研究課題/領域番号 |
16K09015
|
研究機関 | 名古屋大学 |
研究代表者 |
小寺 吉衞 名古屋大学, 医学系研究科(保健), 教授 (10124794)
|
研究分担者 |
小山 修司 名古屋大学, 脳とこころの研究センター, 准教授 (20242878)
西出 裕子 岐阜医療科学大学, 保健科学部, 准教授 (80635730)
|
研究期間 (年度) |
2016-10-21 – 2019-03-31
|
キーワード | マンモグラフィ / フォトンカウンティング / 物質同定 |
研究実績の概要 |
本研究では、最終的に腫瘍や乳腺組織を弁別できるフォトンカウンティングマンモグラフィ装置の開発を目指す。今年度はシミュレーションとスペクトロメータを用いた実測を行い精度について検討するとともに、開発中のフォトンカウンティング検出器を実装した試作機を用いてデータを収集した。初めに、CdTe検出器を用いたスペクトロメータで乳房ファントム、アクリル樹脂、アルミニウムなどの物質をX線で照射して透過後のスペクトルを測定し、得られたスペクトルを三つに分け、それぞれのエネルギー帯域ごとに線減弱係数を得た。さらに、これら三つの線減弱係数から三組の正規化した線減弱係数を求めて三次元表示したもので物質同定の可能性を検証するとともに、線減弱係数と物質の長さを考慮した吸収ベクトル長で、通常の吸収画像とは異なる画像表示を行った。これらのシステムを用いて乳がん患者からの摘出標本の透過スペクトルを測定し、同様の解析法で標本内の乳腺含有率や腫瘍と乳腺組織の鑑別の可能性について検討した。さらに既知の物質を用いて上記の実験を行い、理論と比較することで精度の検討を行った。最後に、新たに開発したCdTe系検出器を実装した実機を用いて摘出標本の物質同定を行った。対象とする腫瘍としては、充実腺管癌、硬癌、浸潤性微小乳頭癌、粘液癌など10症例で行った。
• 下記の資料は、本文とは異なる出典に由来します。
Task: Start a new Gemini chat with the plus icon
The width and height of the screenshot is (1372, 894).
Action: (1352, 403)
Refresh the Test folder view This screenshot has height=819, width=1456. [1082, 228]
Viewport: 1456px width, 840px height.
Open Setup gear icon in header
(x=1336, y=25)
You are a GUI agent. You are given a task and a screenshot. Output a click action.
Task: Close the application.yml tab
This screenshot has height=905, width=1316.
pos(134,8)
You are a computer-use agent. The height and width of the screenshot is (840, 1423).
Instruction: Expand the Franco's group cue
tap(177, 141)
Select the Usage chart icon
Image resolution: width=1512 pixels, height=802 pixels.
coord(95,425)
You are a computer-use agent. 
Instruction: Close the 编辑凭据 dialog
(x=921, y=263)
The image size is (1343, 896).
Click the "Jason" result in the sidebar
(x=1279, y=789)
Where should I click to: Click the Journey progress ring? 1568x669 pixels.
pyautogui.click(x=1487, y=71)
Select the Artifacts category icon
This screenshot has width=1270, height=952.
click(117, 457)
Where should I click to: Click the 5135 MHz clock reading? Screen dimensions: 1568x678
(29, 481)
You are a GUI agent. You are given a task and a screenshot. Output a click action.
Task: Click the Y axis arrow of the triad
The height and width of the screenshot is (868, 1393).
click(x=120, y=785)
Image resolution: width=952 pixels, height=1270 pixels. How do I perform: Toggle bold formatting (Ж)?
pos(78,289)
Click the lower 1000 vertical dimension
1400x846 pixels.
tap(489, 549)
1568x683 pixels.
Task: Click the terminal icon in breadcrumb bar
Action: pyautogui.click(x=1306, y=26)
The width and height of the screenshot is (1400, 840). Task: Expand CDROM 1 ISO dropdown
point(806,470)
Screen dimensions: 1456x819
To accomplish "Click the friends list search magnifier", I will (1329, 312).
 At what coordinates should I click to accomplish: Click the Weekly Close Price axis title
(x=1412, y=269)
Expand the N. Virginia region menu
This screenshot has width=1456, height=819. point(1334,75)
正規化した線減弱係数を用いた三次元表示では、異なる物質を異なる位置に表示することができ、物質の弁別が可能であることを示した。また、吸収ベクトル長画像は、通常の吸収画像と比較してSN比の高い画像を得ることができた。摘出標本の解析では、腫瘍と乳腺組織の分離は難しいが、精度を上げることで分離できる可能性が示唆された。これらの結果を三つの国内学会、四つの国際会議で発表し、国際会議で一つの賞を受賞した。
|
現在までの達成度 (区分) |
現在までの達成度 (区分)
2: おおむね順調に進展している
理由
研究は概ね順調に進捗している。当初予定していたいくつかのファントム材料に対するシミュレーションによる検証とスペクトロメータによる実証検証は、どちらも計画通りに進んでいる。物質同定の可能性が示唆されたが、精度に与える影響因子の特定や問題などについても有益な情報を得ることができた。乳がん患者から摘出された試料に対する検証では、がんの種類によって腫瘍の三次元分布の位置が若干異なる可能性があるが、現状ではまだ試料の数が少ないことから、今後摘出試料数を増やして検討することを考えている。新しいフォトンカウンティング検出器を用いた試作機は、1号機が開発している会社に、2号機が大学側に設置され、それぞれで稼働中であり同じ条件での比較検討を行っているが、どちらの装置も安定した結果を示している。
|
今後の研究の推進方策 |
前年度得られた結果を基に、精度に与える因子を解析し、物質同定の精度を上げることをまず考える。さらに、開発した試作機を用いてファントムと摘出試料の画像を得るとともに、表示画像の表示方法についても、これまでの吸収画像以上の画質を持つ画像の提示方法の開発や物質同定による実効原子番号画像の可能性についても検討する。また、乳がん患者の摘出試料についても、がんの種類と試料数を増やし、がんと乳腺組織の鑑別ができるかどうかを検討する。これらの情報を基に、今度試作機の改良を含め、より、臨床に近い装置の開発を行う。
|
次年度使用額が生じた理由 |
交付日が遅くなったことで、当初計画していた備品、消耗品等は別途予算で購入した。また、旅費についても、交付日以前の学会、国際会議については別途予算で賄ったことによる。
|
次年度使用額の使用計画 |
国際会議等における研究発表を活発に行う事により、海外において広く研究内容を告知することを考えている。また、物質同定用に新たな材質の購入を計画している。